Il faut 7 minutes et 40 secondes au jeune premier Tarantino pour apposer sa patte unique au 7ème art, au cours d’une séquence dialoguée qui déclare avec autant de fracas que de nonchalance toute sa filmographie à venir. Un groupe d’hommes autour d’une table, le rythme ciselé d’un échange au cordeau, et ce mélange inimitable de vanité, à coups de dissertation sur la pop culture (Madonna et son Like a Virgin ou des vertus du pourboire) et d’une violence latente au vu des lascars en présence. Le spectateur le sait et le sent : à tout moment, un flingue peut s’inviter dans le débat et prolonger la crispation de certains sourires.
La brutale ellipse qui succède le confirme, avec toute la tonalité d’un épilogue : le bain de sang et la supplication prennent le relai, pour un huis clos de gangsters pur et dur, avec son lot d’images éternelles, comme celle d’un homme au sol braquant son rival debout, puis d’un triangle dans les mêmes dispositions, d’une mare d’hémoglobine prenant une place du plus en plus conséquente, de costards cravate et d’une radio diffusant des titres imparables des 70’s.
A ce stade, Reservoir Dogs serait un bon petit film un peu méchant, affublé d’une certaine raideur dans l’écriture volontairement théâtrale et quelques excès dans les aboiements des chiens éponymes.
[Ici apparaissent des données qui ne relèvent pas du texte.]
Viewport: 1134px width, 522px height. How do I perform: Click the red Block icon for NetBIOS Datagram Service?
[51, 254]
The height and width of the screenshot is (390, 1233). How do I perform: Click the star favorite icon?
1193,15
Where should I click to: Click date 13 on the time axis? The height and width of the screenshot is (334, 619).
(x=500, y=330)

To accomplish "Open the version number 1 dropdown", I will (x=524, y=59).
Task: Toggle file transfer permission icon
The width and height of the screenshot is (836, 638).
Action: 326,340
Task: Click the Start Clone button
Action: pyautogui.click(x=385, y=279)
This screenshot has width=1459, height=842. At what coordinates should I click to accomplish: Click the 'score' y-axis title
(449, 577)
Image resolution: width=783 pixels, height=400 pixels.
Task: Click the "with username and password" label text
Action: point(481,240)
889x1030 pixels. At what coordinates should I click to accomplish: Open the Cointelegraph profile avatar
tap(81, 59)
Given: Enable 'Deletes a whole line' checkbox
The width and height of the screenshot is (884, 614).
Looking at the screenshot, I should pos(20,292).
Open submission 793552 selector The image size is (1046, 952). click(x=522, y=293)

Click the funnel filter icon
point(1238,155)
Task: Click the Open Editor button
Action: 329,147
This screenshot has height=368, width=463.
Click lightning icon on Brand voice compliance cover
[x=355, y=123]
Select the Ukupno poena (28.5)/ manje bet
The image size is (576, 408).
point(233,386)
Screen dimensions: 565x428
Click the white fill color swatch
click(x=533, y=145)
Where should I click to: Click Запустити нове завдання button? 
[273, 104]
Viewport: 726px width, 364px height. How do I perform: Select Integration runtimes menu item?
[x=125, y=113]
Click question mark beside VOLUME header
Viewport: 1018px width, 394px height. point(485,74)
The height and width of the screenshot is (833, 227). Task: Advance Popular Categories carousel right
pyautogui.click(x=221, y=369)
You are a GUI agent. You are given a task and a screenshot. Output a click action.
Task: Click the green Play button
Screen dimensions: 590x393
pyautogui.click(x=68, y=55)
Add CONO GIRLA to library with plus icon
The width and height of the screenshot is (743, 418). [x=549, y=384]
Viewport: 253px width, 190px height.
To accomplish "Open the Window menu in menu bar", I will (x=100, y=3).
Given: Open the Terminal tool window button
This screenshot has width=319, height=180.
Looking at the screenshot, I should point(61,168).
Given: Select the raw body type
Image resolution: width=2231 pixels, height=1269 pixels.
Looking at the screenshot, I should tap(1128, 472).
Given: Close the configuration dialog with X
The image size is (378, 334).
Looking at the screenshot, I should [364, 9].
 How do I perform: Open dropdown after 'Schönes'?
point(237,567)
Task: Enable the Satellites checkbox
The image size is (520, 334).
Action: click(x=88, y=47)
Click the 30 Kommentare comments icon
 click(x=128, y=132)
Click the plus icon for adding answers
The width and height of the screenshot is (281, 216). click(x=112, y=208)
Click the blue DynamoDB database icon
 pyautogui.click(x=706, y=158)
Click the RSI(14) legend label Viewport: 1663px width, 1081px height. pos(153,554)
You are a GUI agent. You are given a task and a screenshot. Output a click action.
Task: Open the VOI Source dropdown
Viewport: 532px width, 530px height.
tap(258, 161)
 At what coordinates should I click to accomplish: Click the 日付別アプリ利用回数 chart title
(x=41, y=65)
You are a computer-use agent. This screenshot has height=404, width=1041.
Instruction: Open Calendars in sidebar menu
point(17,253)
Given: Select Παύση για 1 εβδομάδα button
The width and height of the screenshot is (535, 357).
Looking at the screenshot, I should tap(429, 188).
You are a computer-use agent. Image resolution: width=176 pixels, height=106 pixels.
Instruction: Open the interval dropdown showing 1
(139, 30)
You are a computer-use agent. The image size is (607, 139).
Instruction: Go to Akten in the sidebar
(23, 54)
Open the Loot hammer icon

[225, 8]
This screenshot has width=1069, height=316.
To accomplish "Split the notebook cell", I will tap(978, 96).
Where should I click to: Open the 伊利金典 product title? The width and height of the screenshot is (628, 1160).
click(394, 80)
Seulement voilà, le non moins canin réalisateur, lui-même candidat au rôle de macchabée en sursis, ne va pas en rester là. S’il est conscient de s’inscrire dans une tradition, celle du film de braquage, et de le faire avec peu de moyens, c’est de ces limites qu’il va extraire toute sa force. Du braquage, on ne verra rien, si ce ne sont les conséquences dramatiques et les discussions préparatoires. La construction est en tout point remarquable : alternance entre le huis clos tragique, chaque ébauche de solution conduisant à un blocage supplémentaire, et flashbacks disséminés à la manière d’un puzzle pour donner chair et classe aux personnages qu’on sait condamnés. En résulte un court récit d’une étonnante densité, à l’équilibre ténu, entre hystérie sanglante et discussions à rallonge (sur Pam Grier, notamment, annonçant le futur Jackie Brown), mais toujours pertinent.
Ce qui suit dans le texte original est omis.